Martyrdom of Mylara Mahadevappa:
Mylara Mahadevappa, the patriot who had accompanied Gandhiji in his famous Dandi March organized a group of youths and commenced a sort of guerilla warfare against the government. Day and night, without rest or proper food, these patriots roamed the country, raiding government offices and burning records, capturing government mails and seizing government money in transit. Finding the local police ineffective in dealing with them, the government brought a posse of policemen from Maharashtra to Haveri taluk and announced a reward of Rs.300 to anyone who would capture or help in the capture of Mahadevappa. But on 31st March 1943, Mahadevappa lost his life in an attempt to seize a box containing government money at Hosaritti in Haveri taluk. In all Mahadevappa and his men had successfully carried out seventy-four exploits, but in no instance was harm done to a single individual.
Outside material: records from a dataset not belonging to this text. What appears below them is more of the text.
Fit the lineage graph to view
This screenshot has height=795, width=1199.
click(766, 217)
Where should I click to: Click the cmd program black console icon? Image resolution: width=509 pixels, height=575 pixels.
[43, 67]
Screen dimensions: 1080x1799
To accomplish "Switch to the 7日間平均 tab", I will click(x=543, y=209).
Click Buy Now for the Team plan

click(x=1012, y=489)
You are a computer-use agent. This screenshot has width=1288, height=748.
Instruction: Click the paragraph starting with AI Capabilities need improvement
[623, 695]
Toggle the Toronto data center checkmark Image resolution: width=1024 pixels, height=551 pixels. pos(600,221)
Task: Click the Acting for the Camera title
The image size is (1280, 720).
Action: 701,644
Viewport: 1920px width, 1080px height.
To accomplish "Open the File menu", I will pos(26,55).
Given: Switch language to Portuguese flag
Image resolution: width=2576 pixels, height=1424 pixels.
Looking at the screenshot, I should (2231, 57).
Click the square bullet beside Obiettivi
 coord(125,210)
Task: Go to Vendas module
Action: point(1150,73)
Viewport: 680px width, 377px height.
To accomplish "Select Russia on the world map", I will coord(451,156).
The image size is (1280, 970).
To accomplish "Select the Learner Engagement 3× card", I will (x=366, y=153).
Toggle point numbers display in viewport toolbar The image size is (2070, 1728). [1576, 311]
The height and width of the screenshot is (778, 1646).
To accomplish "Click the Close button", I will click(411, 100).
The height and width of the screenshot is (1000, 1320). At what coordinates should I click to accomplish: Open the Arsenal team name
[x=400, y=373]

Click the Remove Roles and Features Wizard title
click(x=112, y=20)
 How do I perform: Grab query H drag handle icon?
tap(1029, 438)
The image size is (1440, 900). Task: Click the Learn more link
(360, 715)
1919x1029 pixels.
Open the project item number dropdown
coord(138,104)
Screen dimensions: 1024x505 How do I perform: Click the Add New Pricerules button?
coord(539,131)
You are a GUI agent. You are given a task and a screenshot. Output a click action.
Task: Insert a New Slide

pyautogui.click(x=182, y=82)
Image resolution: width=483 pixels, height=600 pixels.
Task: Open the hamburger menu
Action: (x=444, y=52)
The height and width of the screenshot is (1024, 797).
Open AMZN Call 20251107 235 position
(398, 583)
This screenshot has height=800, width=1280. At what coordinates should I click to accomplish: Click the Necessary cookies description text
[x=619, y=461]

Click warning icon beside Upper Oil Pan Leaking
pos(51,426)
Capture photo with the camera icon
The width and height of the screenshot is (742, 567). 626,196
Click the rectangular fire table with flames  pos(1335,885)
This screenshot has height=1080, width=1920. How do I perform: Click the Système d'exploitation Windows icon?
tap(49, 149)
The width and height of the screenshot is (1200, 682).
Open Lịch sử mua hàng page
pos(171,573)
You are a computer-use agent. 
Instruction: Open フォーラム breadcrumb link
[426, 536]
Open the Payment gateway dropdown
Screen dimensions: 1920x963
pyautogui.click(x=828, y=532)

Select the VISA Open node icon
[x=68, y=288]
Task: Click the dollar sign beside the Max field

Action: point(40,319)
Isur declares itself free:
The nationalist feelings of the Quit-India movement had its impact even in Isur, a remote village in Shikaripura taluk of Shimoga district. On September 25th when the revenue officials went to the village to collect land revenue, boys and girls shouting patriotic slogans mobbed them and seized their record books. The following day the village declared itself independent and established a parallel government. A ten- year old boy, Jayappa was appointed as the Amildar and Mallappa, a twelve-year old boy was appointed as the Dictator. A new law was declared by which everyone had a wear a khadi cap. On September 28th the government Amildar and his men entered the village and were surrounded by the people of the village and asked them to wear khadi caps. This enraged the police officer accompanying the Amildar and ordered the policemen to control the mob. Lathi charge was followed by firing and the mob become violent. Among the casualties were the Amildar and the police officer. Soon after the incident, the men folks of the village fled their homes fearing retaliation by the police, which turned out to be true. The Mysore police and military forces descended upon the village a let a reign of terror. Innocent were tortured, women molested and houses looted. Charges were filed against many and about five patriots, Gurappa, Mallappa, Suryanarayanachari, Halappa and Sankarappa were hanged in March 1943.